Top of THE RECORDS

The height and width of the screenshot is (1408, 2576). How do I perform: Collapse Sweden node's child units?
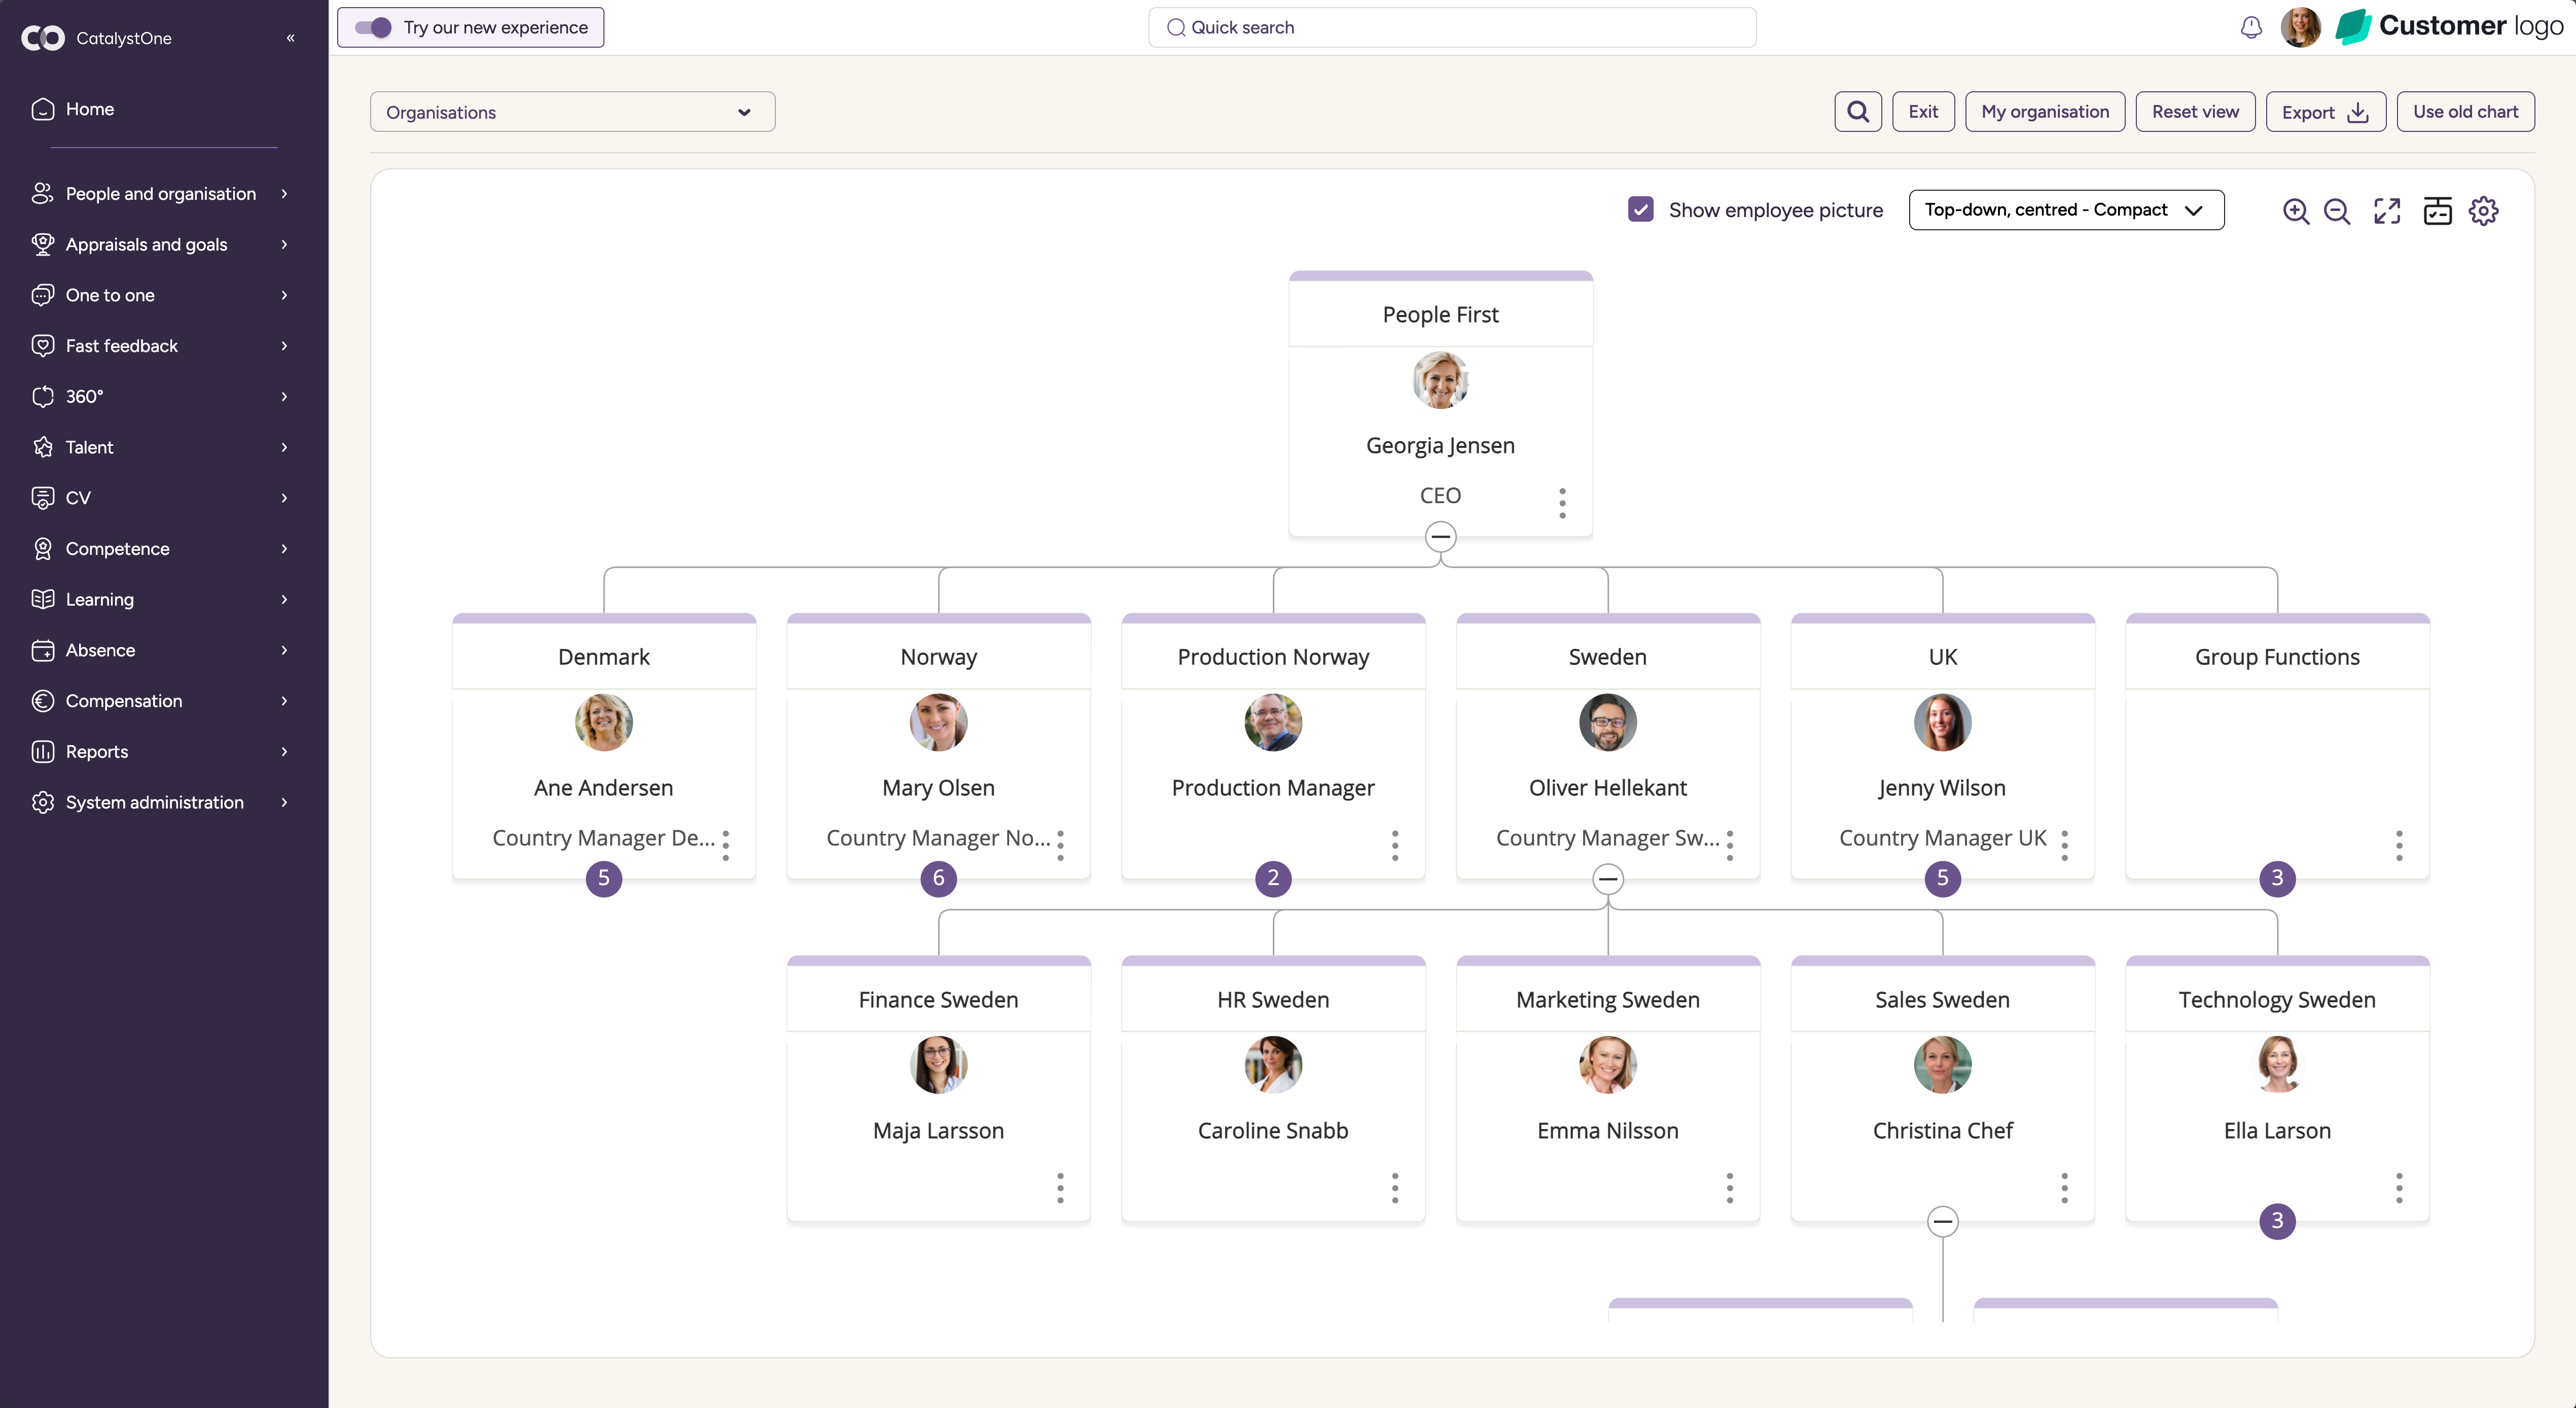pos(1608,879)
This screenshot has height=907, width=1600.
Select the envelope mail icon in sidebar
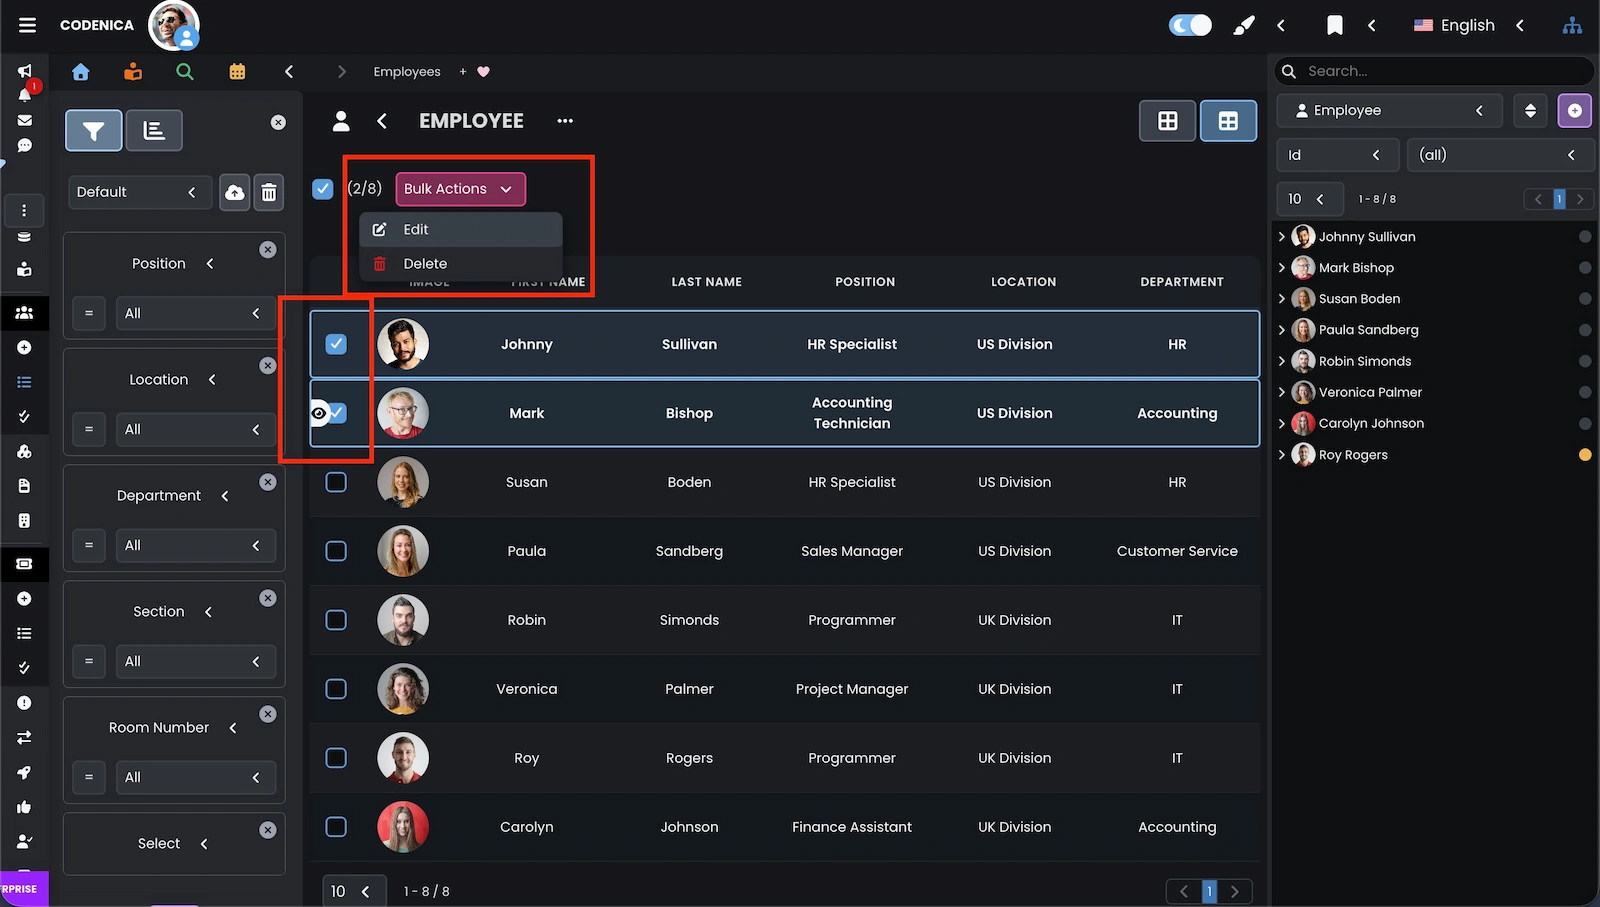point(25,120)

Bottom of THE RECORDS

_WHAT TO DO:_ The expected output is each entry given again word for word, with pictures dropped.

_YOUR SOLUTION:_
The height and width of the screenshot is (1408, 2576). How do I perform: Collapse Sweden node's child units?
pos(1608,879)
This screenshot has height=907, width=1600.
Select the envelope mail icon in sidebar
point(25,120)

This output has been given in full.